▸ **To do**: Show each line of the data below that contains the word "name".

▸ **Provided material**:
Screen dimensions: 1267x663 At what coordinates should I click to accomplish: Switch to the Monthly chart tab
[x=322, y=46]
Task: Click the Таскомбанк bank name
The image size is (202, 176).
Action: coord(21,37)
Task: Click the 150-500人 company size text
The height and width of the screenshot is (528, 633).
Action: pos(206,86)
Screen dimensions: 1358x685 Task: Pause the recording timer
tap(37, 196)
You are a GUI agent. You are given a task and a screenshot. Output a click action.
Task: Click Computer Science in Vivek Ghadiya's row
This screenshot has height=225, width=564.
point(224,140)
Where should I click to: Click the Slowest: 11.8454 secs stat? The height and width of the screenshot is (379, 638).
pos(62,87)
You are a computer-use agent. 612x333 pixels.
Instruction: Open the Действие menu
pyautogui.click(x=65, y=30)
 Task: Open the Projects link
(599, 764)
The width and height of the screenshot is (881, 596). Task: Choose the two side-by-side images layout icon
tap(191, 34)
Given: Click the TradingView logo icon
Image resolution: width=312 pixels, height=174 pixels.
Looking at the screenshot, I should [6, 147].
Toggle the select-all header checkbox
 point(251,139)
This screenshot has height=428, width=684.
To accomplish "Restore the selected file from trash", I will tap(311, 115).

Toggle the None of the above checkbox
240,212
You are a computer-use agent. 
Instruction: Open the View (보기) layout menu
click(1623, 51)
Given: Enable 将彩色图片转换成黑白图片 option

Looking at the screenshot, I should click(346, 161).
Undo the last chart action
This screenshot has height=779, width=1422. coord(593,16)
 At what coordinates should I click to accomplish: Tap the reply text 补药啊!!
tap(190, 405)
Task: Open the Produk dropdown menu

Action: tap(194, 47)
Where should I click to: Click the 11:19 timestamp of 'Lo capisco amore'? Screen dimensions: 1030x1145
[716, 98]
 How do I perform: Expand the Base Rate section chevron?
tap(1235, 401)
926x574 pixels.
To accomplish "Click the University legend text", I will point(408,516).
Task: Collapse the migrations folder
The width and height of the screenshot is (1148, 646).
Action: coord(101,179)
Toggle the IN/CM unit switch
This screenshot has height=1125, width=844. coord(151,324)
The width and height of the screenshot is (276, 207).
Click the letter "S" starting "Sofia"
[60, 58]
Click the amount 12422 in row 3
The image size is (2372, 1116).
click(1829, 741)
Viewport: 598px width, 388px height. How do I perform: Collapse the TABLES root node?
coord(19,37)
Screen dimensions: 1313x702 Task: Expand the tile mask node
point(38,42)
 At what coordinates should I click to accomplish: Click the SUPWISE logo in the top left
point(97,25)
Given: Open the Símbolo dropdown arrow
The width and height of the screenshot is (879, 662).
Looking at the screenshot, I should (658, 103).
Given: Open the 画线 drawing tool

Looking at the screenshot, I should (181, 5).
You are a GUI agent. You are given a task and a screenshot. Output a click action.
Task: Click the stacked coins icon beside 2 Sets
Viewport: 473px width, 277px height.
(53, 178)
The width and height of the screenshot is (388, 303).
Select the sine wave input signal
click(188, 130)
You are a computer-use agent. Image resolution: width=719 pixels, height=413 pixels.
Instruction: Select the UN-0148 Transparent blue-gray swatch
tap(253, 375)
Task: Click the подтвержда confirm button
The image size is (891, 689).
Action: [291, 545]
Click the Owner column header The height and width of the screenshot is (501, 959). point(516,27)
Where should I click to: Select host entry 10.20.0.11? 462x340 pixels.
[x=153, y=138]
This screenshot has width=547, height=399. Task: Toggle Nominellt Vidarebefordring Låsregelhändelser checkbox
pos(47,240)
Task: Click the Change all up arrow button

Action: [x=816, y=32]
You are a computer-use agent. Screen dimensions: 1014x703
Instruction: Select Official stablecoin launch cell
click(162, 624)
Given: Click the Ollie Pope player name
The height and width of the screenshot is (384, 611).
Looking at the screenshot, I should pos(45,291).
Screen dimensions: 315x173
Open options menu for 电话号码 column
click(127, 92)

▸ **Exercise response**:
Task: Click the Таскомбанк bank name
Given: Click the Ollie Pope player name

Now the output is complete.